Robert veut savoir ce qu’il obtiendrait en reportant la retraite de trois ans. Trois ans de cotisations REER de plus et trois ans de moins à utiliser le capital. Sans autre effort particulier, le report lui procure un budget «qualité de vie» de 15 000$ jusqu’à 90 ans, toujours en tenant compte de l’inflation. «En isolant ainsi le budget “qualité de vie“, conclut Dany Provost, on voit bien comment il est possible de s’adapter dans le temps sans trop souffrir.»
L’intérêt de planifier
L’intérêt de planifier
La planification financière de la retraite commence par un budget. Une évidence: si vous ne savez pas où va votre argent, comment voulez-vous établir le montant dont vous aurez besoin pour vivre et jouir de la vie une fois à la retraite? Comment savoir quelle portion de votre revenu est vraiment consacrée à votre qualité de vie, à votre plaisir? «Il n’y a pas de chiffres magiques, croit Fernand Loiselle, planificateur financier chez Groupe Investors, à Québec, en référence à la règle de 70% mentionnée plus haut. Il faut partir de son style de vie actuel et ensuite établir un projet réaliste.»

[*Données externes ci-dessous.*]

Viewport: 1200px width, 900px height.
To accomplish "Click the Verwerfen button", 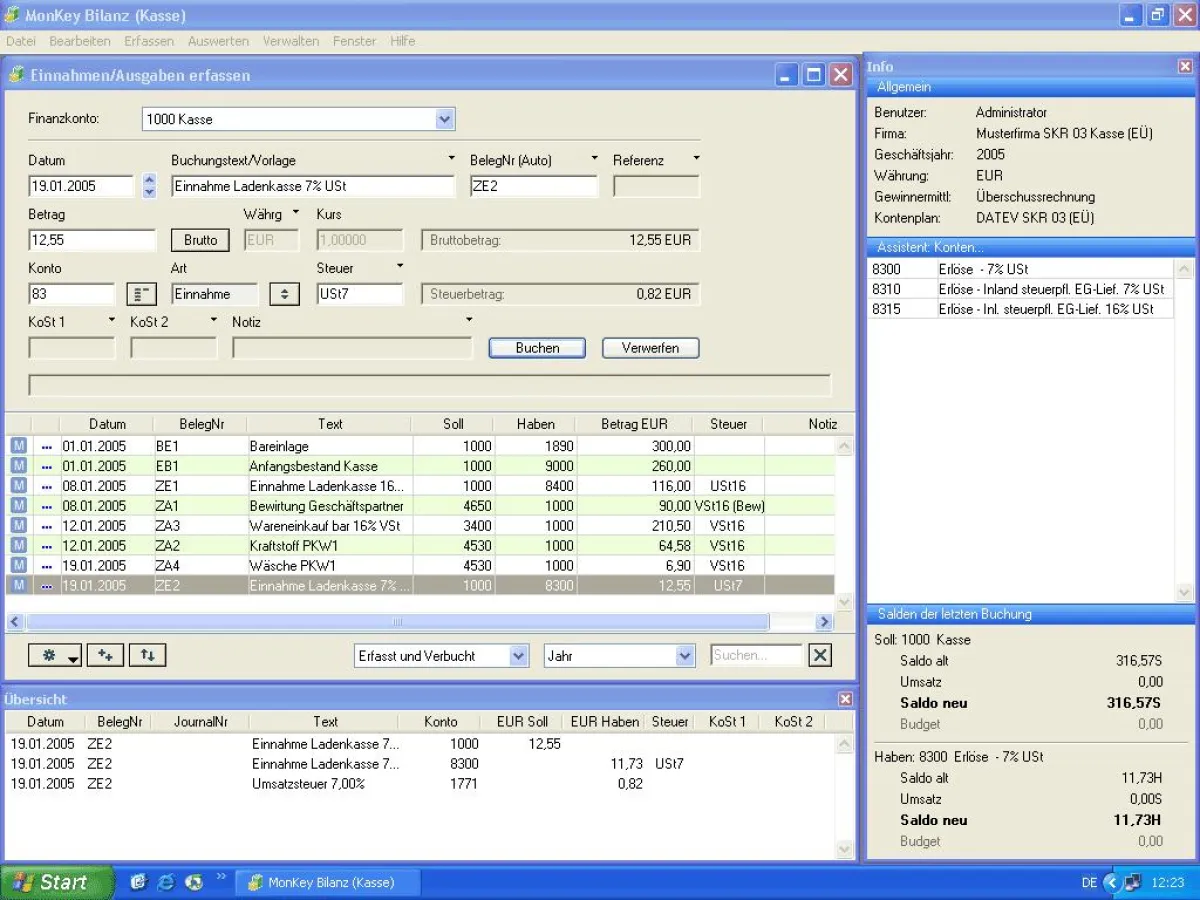I will [650, 348].
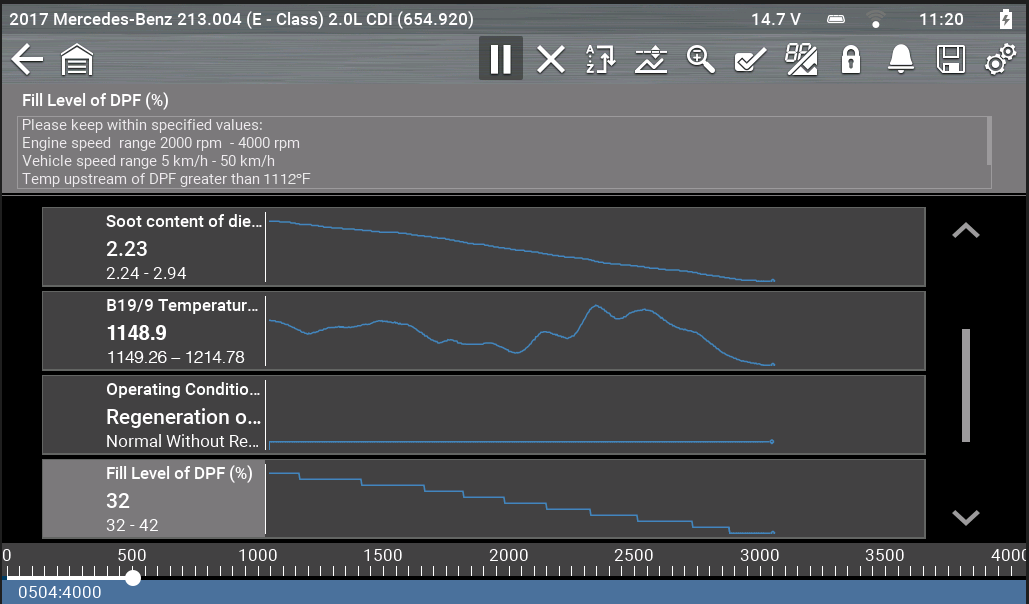
Task: Save the data with floppy disk icon
Action: [x=950, y=60]
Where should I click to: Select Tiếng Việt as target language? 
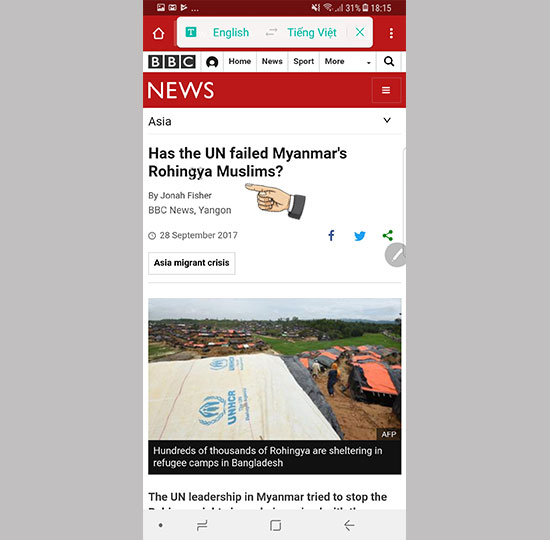312,32
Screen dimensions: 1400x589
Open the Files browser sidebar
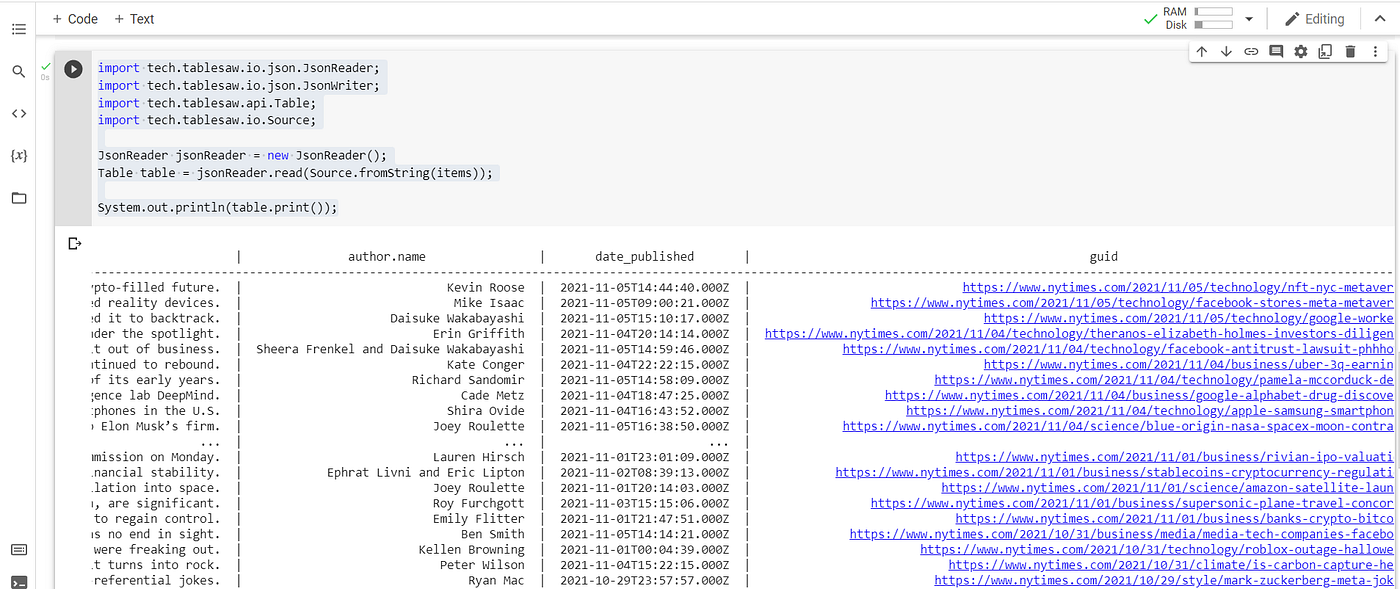pyautogui.click(x=18, y=198)
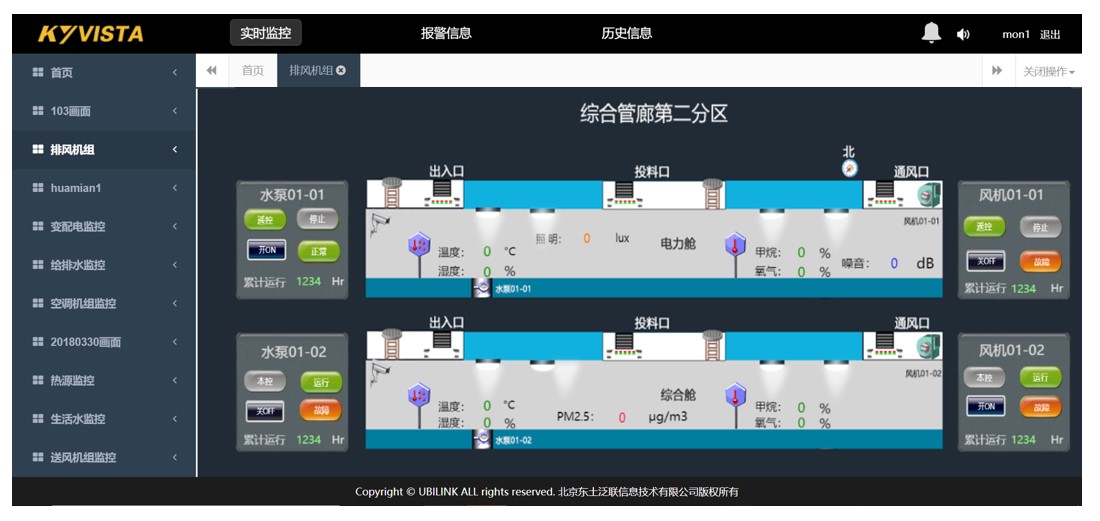Image resolution: width=1100 pixels, height=521 pixels.
Task: Mute sound using the speaker icon
Action: (x=963, y=34)
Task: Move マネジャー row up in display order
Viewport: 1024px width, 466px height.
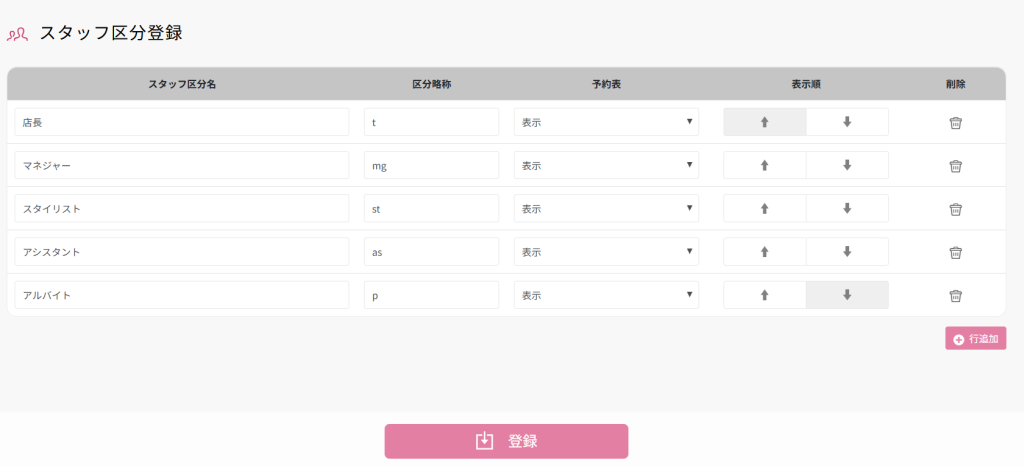Action: pyautogui.click(x=765, y=166)
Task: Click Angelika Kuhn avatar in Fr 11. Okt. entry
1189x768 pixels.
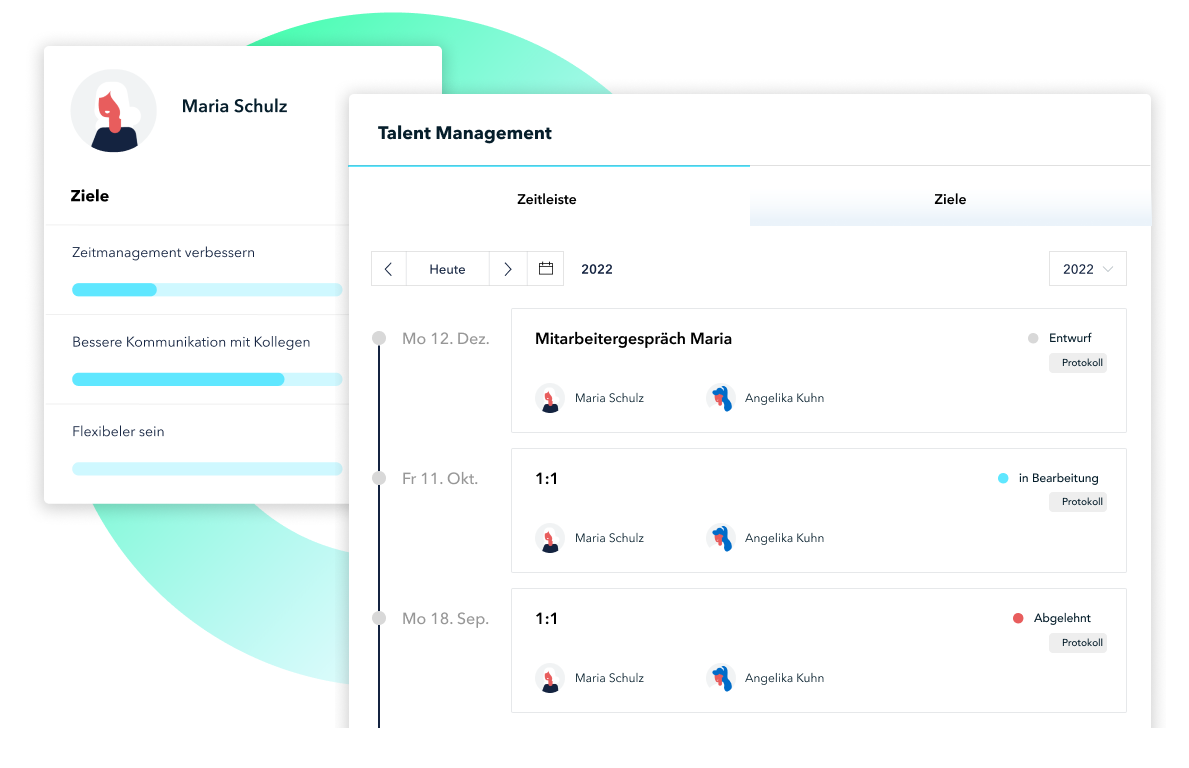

Prenez le temps de vous asseoir et d’y réfléchir. «L’erreur la plus fréquente est de sous-estimer certaines dépenses», prévient Dany Provost. Il suggère à ses clients de diviser les dépenses en deux grandes catégories: la survie et le plaisir. La survie (ou le coût de vie permanent), c’est le montant nécessaire pour combler les besoins
essentiels comme le logement, l’alimentation, les soins de santé, et ainsi de suite. Le plaisir, c’est ce que vous aurez défini (voir deux paragraphes plus haut).
«En tenant compte du capital accumulé ainsi que des autres sources de revenus de retraite, comme les rentes gouvernementales ou un régime d’employeur, il est possible d’évaluer si la personne aura la capacité financière de maintenir sa qualité de vie», explique Dany Provost. À partir de là, le planificateur peut évaluer divers scénarios. «L’objectif est d’adopter progressivement un mode de vie réaliste qu’il sera possible de maintenir à la retraite», insiste-t-il. Pour éviter l’impasse à la retraite, il est essentiel de se donner une marge de manoeuvre. Parfois, le planificateur peut aussi annoncer une bonne nouvelle.
Ainsi, un client de Fernand Loiselle, âgé de 51 ans, souhaitait prendre sa retraite à 55 ans et devenir consultant, dans l’espoir de dégager des revenus totaux d’environ 75 000$. Divorcé et occupant un poste de fonctionnaire très bien rémunéré, mais depuis 13 ans seulement, il pouvait s’appuyer sur des épargnes enregistrées de quelque
600 000$ et un placement non enregistré de 25 000$ destiné à l’achat d’un motorisé ou d’une résidence secondaire. «Après calcul, dit le planificateur financier, je lui ai montré qu’il avait deux autres possibilités.» Il pouvait continuer à travailler à temps plein jusqu’à 58 ans, ou encore se retirer dès l’âge de 53 ans et travailler comme consultant jusqu’à 65 ans. «Grâce à une bonne planification de sa retraite, souligne Fernand Loiselle, il sera en mesure de mettre en marche son projet de consultant deux ans plus tôt que prévu.»
Une bonne planification procure plus de souplesse à la retraite. C’est ainsi que Jean, retraité depuis deux ans, n’a pas besoin de travailler. Ce sexagénaire a mené une belle carrière de gestionnaire pendant une trentaine d’années. «J’ai travaillé pour des entreprises de toutes les tailles, changeant d’emploi uniquement pour relever de nouveaux défis», raconte-t-il. En ce moment, il se prépare progressivement à travailler comme consultant après «des vacances de deux ans», comme il décrit la première phase de sa retraite. «Ma première motivation est maintenant de rester actif en faisant profiter les autres de mon expérience», explique-t-il. Il croit fermement en l’entrepreneuriat. Côté finances, cette décision lui permettra de concrétiser certains projets qui lui tiennent à coeur et de s’offrir quelques gâteries. Après tout, besoins, désirs et plaisirs ne sont pas coulés dans le béton à partir de la cinquantaine. On peut aussi rêver à 65 ans!